Bookmark and Share Health | Peter Gregory
Australian Financial Review 5th November, 2014

The outbreak of Ebola in Africa has demonstrated the need to reduce regulation of the pharmaceutical industry in the United States and elsewhere as a matter of moral urgency. Ebola is a horrible disease. According to the US Centres for Disease Control and Prevention the current outbreak in West Africa has infected 13,540 people and killed 4941.

The US Food and Drug Administration (FDA) regulates pharmaceutical production in America. Currently, for a drug to be "licensed" it costs at least $US500 million and takes 10 years of testing, according to Tim Worstall of the Adam Smith Institute. As awful as the Ebola outbreak is, the number of people infected is nowhere near high enough to make it cost effective for drug companies to meet the huge costs of getting drugs licensed in the US.

Bizarrely, many have blamed the drug companies for this and have accused them of being "uncaring" and "profiteering" from poor people's misery. Not only does this imply that commercial businesses should give away their products for free, but fails to understand why profit is a good thing. In this context, profit acts as an incentive for drug companies to produce lifesaving drugs that save billions of lives. But it doesn't have to be this way.

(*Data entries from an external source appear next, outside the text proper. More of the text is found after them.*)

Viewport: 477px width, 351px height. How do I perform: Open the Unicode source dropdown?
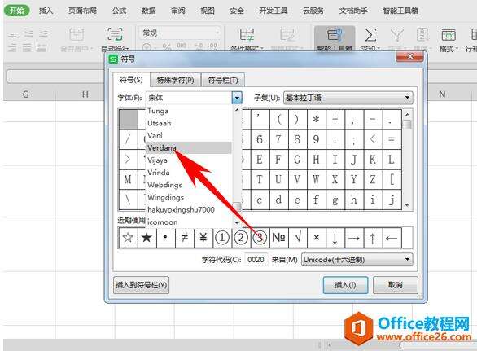coord(357,260)
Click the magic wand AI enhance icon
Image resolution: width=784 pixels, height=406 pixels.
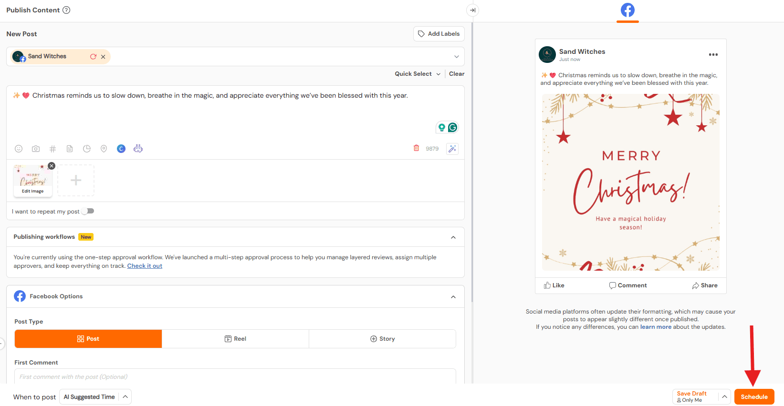coord(452,149)
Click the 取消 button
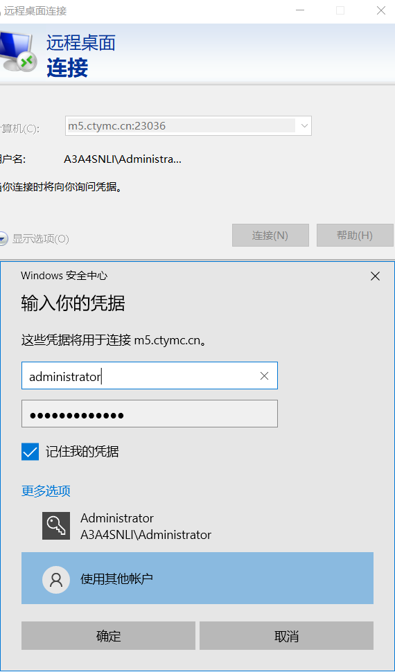The height and width of the screenshot is (672, 395). click(x=286, y=635)
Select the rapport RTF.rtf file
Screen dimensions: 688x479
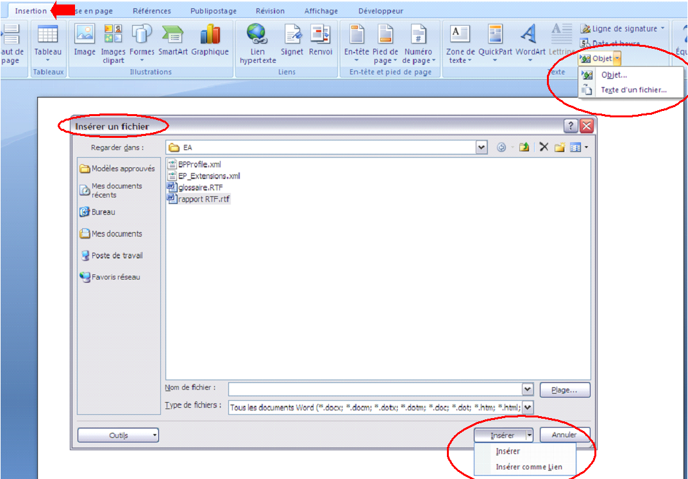point(203,199)
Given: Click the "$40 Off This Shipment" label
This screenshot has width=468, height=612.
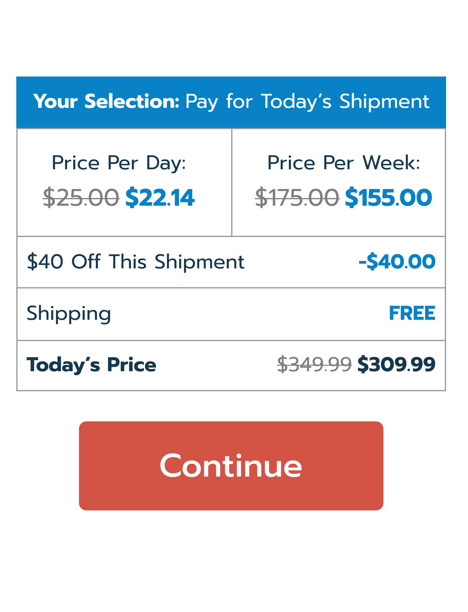Looking at the screenshot, I should tap(135, 262).
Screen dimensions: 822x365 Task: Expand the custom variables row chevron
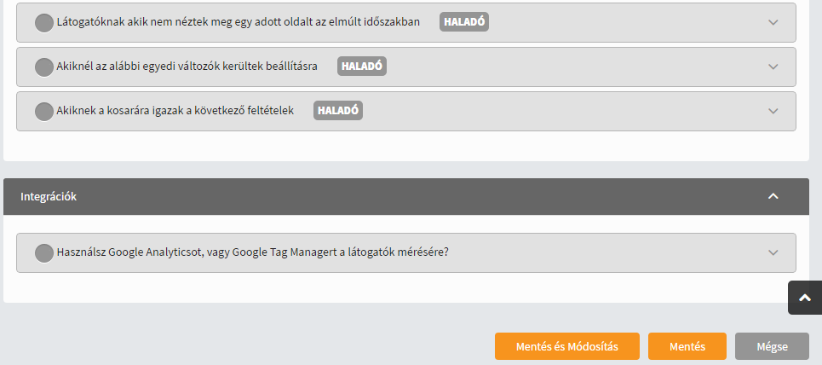[773, 67]
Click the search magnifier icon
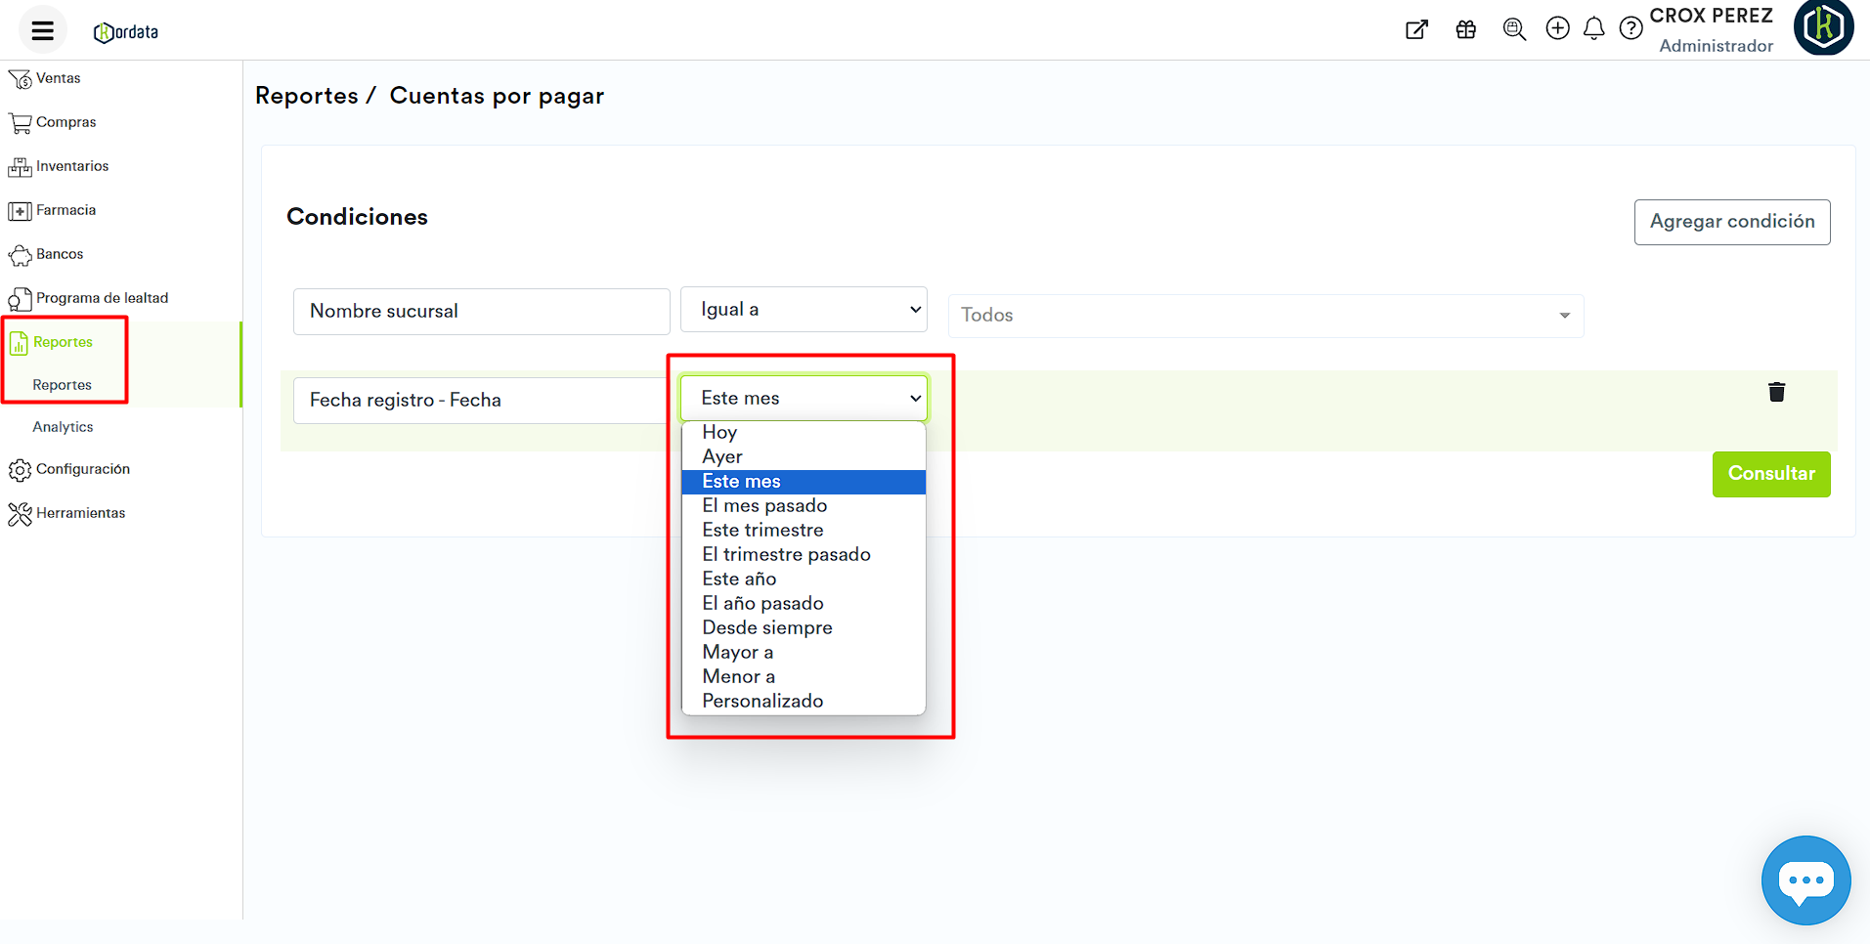This screenshot has width=1870, height=944. [x=1514, y=29]
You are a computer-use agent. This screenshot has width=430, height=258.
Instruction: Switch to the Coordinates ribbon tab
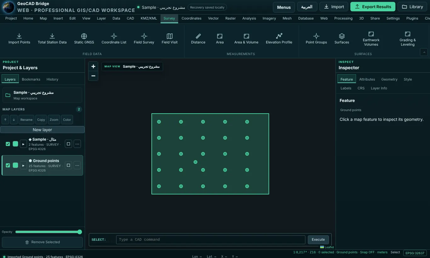click(x=191, y=18)
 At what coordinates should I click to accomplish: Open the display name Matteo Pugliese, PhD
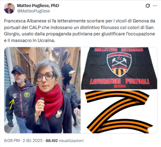point(38,5)
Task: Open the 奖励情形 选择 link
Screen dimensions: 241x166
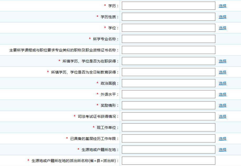Action: (223, 105)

With less regulation, pharmaceutical companies can invent and produce more drugs quicker. Smaller drug companies would be able to enter the market. Daniel Klein and Alexander Tabarrok of The Independent Institute in the US conducted a review of FDA regulation in 2002 and came up with a range of modest amendments to the current system that could reduce the cost and time associated with producing drugs. These include enabling seriously ill patients to access unapproved drugs, dropping "proof of efficacy" requirements, implementing more international reciprocity agreements, creating a field of non-government drug-certifying bodies and making FDA approval voluntary.

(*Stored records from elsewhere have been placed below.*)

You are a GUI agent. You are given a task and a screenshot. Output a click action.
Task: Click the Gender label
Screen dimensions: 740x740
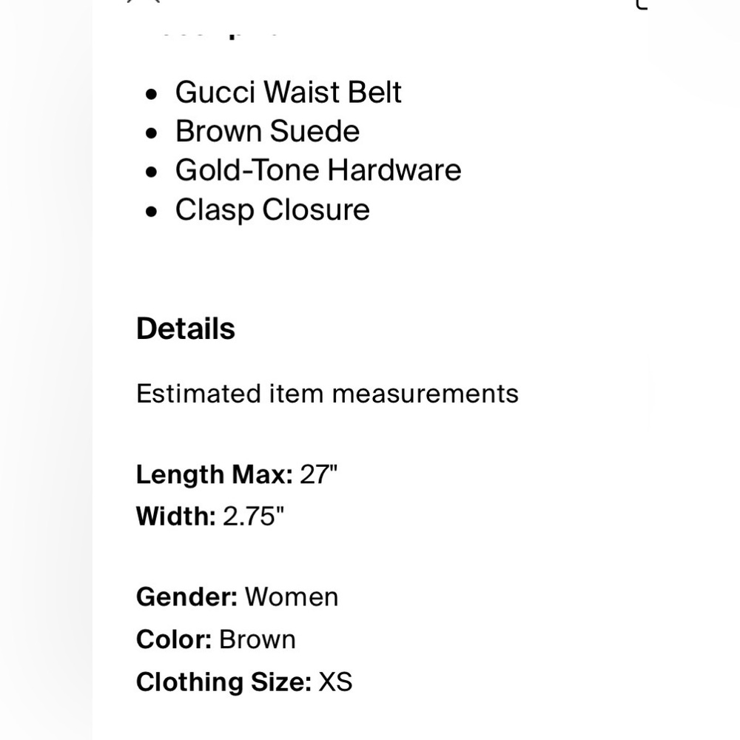coord(187,597)
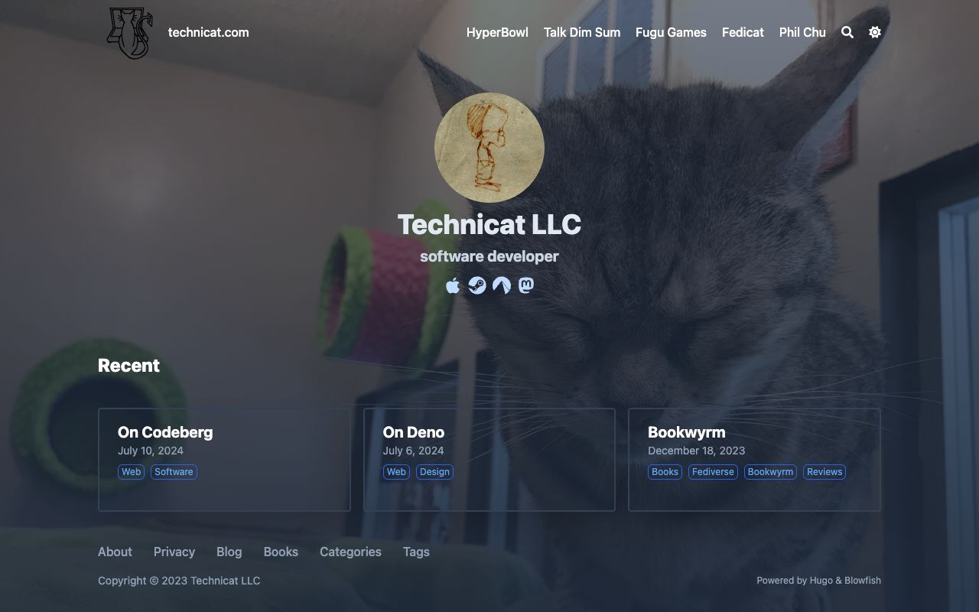Image resolution: width=979 pixels, height=612 pixels.
Task: Select the Fugu Games menu item
Action: (671, 32)
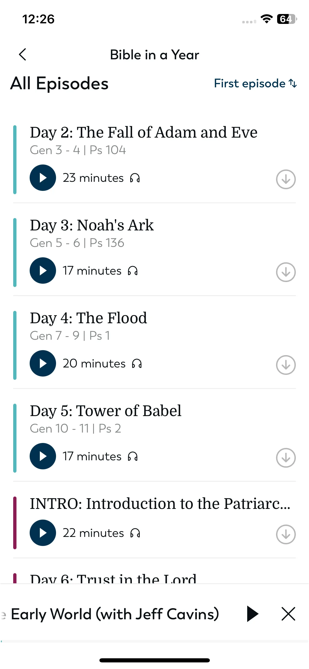The height and width of the screenshot is (669, 309).
Task: Play Day 5: Tower of Babel episode
Action: click(x=43, y=456)
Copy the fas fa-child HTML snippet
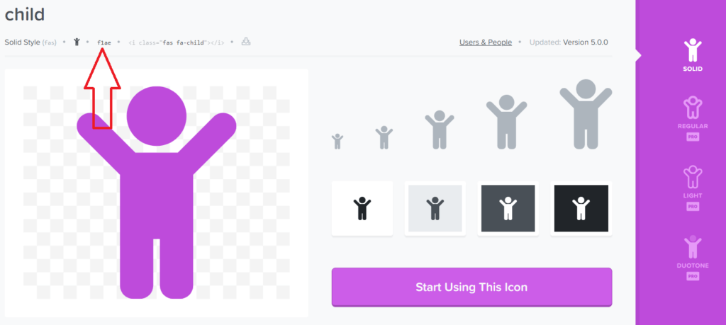726x325 pixels. (177, 42)
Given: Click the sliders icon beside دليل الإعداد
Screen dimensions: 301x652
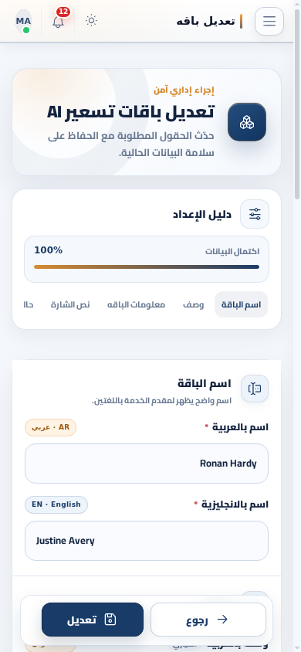Looking at the screenshot, I should point(255,214).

But drug regulation has also created a tricky situation for western governments who are under severe pressure to fight the Ebola outbreak. After all, can't the government just step in and pay the drug companies to produce the treatments?

A MINIMUM OF $500 MILLION

Once again, the relatively small size of the outbreak comes into play. If only a few thousand people are infected, and treatment costs a minimum of $500 million, then clearly limited government resources should be spent on less newsworthy diseases where many more lives can be saved.

Currently, the hopes of those infected are hinging on the development of an experimental drug called ZMapp. The only reason ZMapp exists is because the US armed forces paid for its development in preparation for the eventuality of Ebola being used in a biological attack. A paltry seven treatments of the drug existed at the time of the outbreak. They have already all been used with some positive results. It won't be until early next year before American drug companies, with the help of the government, can produce treatments numbering in the hundreds let alone thousands.

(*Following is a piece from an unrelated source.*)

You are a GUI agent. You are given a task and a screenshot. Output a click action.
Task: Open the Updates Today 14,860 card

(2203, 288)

But Klein and Tabarrok's major recommendation was to revert to a fully voluntary system of drug certification. In this scenario, drug safety and efficacy would be secured by reputation, non-government certification organisations and "middlemen" such as pharmacists and doctors. Not to mention the threat of tort law in the event of malpractice on the part of drug companies.

After all, a concerned parent may quite rightly desire certification of medication they give to their child to treat basic conditions like the flu. But an Ebola patient with days to live may be happy to roll the dice on an uncertified treatment that just might save their life.

It is unclear why the latter option is illegal. It would seem that that US government thinks people should be free to make decisions on almost every aspect of their lives, except the most important one - their health.

Finally, any economist will tell you that greater innovation occurs in a free market system. It is no coincidence that what former Professor at the University of Heidelberg Hugo Kibinyi calls ‘the golden age of drug discovery' ended as the powers of the FDA were being ramped up following the Kefauver-Harris reforms of 1962 and throughout the 60s, 70s and 80s.

Unless the US returns to a system that invites innovation, we may never know the treatments that haven't been created as a result of the FDA's control of drug production. Some may argue that medical care is fundamentally too important to be left to the free market. But as the current Ebola crisis shows, it's too important not to be.